**SHORT TASK**. Beginning at the line that has "600x638 pixels. Task: Click" and continuing through the last of the items, copy those lines out again with their requests, shifting every coordinate in the answers by -38.

☆ ☆ ☆

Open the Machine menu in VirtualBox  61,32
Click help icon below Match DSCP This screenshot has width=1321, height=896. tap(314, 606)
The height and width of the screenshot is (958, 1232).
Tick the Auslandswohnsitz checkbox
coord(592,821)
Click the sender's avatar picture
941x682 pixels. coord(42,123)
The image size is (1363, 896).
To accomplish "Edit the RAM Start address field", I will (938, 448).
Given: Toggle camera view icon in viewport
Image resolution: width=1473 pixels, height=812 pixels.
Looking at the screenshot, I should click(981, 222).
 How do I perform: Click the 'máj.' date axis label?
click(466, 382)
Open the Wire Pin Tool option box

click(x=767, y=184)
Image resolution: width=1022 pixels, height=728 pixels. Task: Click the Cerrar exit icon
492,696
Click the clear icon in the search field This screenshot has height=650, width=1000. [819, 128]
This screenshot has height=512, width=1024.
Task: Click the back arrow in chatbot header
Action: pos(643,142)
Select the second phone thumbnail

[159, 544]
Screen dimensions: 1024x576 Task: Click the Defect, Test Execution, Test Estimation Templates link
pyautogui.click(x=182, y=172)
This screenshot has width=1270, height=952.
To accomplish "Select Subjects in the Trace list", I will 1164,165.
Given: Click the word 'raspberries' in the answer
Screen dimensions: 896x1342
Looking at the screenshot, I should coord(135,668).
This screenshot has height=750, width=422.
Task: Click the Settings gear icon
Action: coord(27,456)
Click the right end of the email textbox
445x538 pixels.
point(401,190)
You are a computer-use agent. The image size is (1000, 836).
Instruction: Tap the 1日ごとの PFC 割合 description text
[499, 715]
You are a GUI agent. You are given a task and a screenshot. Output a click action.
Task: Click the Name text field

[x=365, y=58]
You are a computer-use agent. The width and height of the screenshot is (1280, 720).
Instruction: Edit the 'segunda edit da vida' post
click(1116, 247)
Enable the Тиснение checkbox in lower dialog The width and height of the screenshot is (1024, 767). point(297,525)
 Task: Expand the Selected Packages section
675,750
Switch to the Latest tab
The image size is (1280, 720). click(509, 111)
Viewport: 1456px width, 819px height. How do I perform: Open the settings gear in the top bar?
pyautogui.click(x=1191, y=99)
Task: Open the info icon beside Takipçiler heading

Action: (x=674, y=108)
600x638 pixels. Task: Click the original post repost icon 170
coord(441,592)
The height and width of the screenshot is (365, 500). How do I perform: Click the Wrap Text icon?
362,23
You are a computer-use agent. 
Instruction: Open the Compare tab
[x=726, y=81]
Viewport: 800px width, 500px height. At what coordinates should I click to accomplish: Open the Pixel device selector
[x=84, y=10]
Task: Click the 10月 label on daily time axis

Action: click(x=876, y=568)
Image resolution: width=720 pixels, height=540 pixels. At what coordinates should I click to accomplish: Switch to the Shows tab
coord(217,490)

☆ ☆ ☆

**CORRECT ANSWER**.
600x638 pixels. Task: Click the original post repost icon 170
coord(403,554)
The height and width of the screenshot is (365, 500). How do I perform: Click the Wrap Text icon?
324,-15
You are a computer-use agent. 
Instruction: Open the Compare tab
[x=688, y=43]
Viewport: 800px width, 500px height. At what coordinates should I click to accomplish: Open the Pixel device selector
[x=46, y=-28]
Task: Click the 10月 label on daily time axis

Action: click(x=838, y=530)
Image resolution: width=720 pixels, height=540 pixels. At what coordinates should I click to accomplish: Switch to the Shows tab
coord(179,452)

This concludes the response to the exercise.